Önceden bildirildiğini anlayan Pavlus, bunun tam olarak Mesih’te göründüğünü duyurmaktadır. Böylece Yuhanna, Yeşaya’nın, Tanrı’nın yüceliğini gördüğünü yazsa da, peygamberin görümü aracılığıyla açıklananın Oğul’un görkemi olduğuna tanıklık etmektedir [Yu. 12:41; Yşa. 6:1]. İbranilere Mektup’ta elçinin Oğul’la bağdaştırdığı Tanrı’nın unvanları açıkça hepsinden daha görkemlidir: “Ya Rab, başlangıçta dünyanın temellerini sen attın” [İbr. 1:10; Mez. 102:25]. Aynı şekilde, “Rab’be tapın, ey bütün melekleri” [Mez. 97:7; Krş. İbr. 1:6]. Yine de bunları Mesih’e yorduğunda elçi yanlış kullanmış olmaz. Aslında Mezmurlar’da söylediklerini, ancak O yerine getirir. Çünkü yükseğe çıkan, Siyon’a sevecenlik gösteren [Mez. 102:13]; bütün ulusları ve bütün adaların üzerinde hüküm süreceğini söyleyen [Mez. 97:1] O’dur. Yuhanna, Söz’ün Tanrı olduğunu duyururken, Tanrı’nın yüceliğini Mesih’e atfetmekte neden tereddüt edecekti [Yu. 1:1, 14]? Pavlus, daha öne, O’nun “sonsuza dek övülecek Tanrı” [Rom. 9:5] olduğunu söyleyerek, Mesih’in Tanrı olduğunu bu kadar açık bildirdiğinde O’nu Tanrı’nın yargı kürsüsüne oturtmaktan [2Ko. 5:10] neden korkacaktı? Bu açıdan ne kadar tutarlı olduğunu belirmek için, başka bir ifadesinde, “O, bedende göründü” diye yazar [1Ti. 3:16]. Pavlus’un başka bir yerde onayladığı gibi [1Ti. 1:17], Tanrı, sonsuza kadar övülecekse, bütün yüceliği ve saygıyı hak eden O’dur. Pavlus bunu saklamaz, açıkça duyurur: “Mesih, Tanrı özüne sahip olduğu halde, Tanrı’ya eşitliği sımsıkı sarılacak bir hak saymadı” [Flp. 2:6]. İmansızlar sahte bir tanrı için mızmızlanmasınlar diye, Yuhanna “O, gerçek Tanrı ve sonsuz yaşamdır” diyerek daha da ileri gitmiştir. Yine de, özellikle birçok değil, tek bir Tanrı olduğunu uygun şekilde bize duyuran tanıklıkla [Yas. 6:4] O’na Tanrı denmesi bizim için yeterince fazladır. Üstelik, “Yerde ya da gökte ilah diye adlandırılanlar varsa da…bizim için tek bir Tanrı vardır” [1Ko. 8:5-6] diyen de aynı Pavlus’tur. Aynı ağızdan, “O, bedende göründü” [1Ti. 3:16], “Rab, kiliseye kendi kanı pahasına sahip oldu” [Elç. 20:28] diye duyduğumuzda, Pavlus’un asla kabul etmediği ikinci bir tanrıyı neden düşünelim? Bütün Tanrı insanlarının görüşü kuşkusuz aynıdır. Aynı şekilde Tomas da, O’nun, Rab’bi ve Tanrı’sı olduğunu açıkça belirtmekte [Yu. 20:28] ve her zaman taptığı tek Tanrı olduğunu böylece ikrar etmektedir.

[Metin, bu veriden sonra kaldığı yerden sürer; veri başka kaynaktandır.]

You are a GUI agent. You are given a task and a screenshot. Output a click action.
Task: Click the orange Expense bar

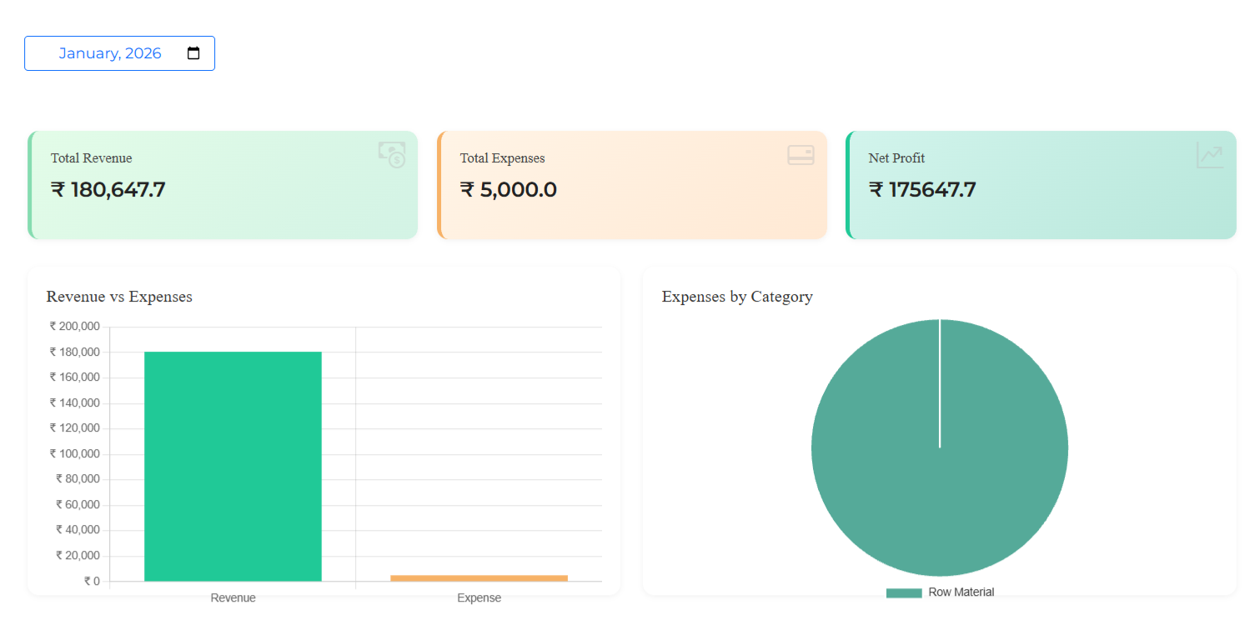click(479, 578)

[1] Bu konu II. xii-xvii’de tartışılmaktadır.

[2] Burada söz edilen görüşler Ortaçağdaki Yahudi yorumcuları Rashi (ölm. 1105), Abraham İbn Ezra (ölm. 1167) , Rashi (ölm. 1105) ve David Kimchi’nin (ölm. 1235) görüşleridir.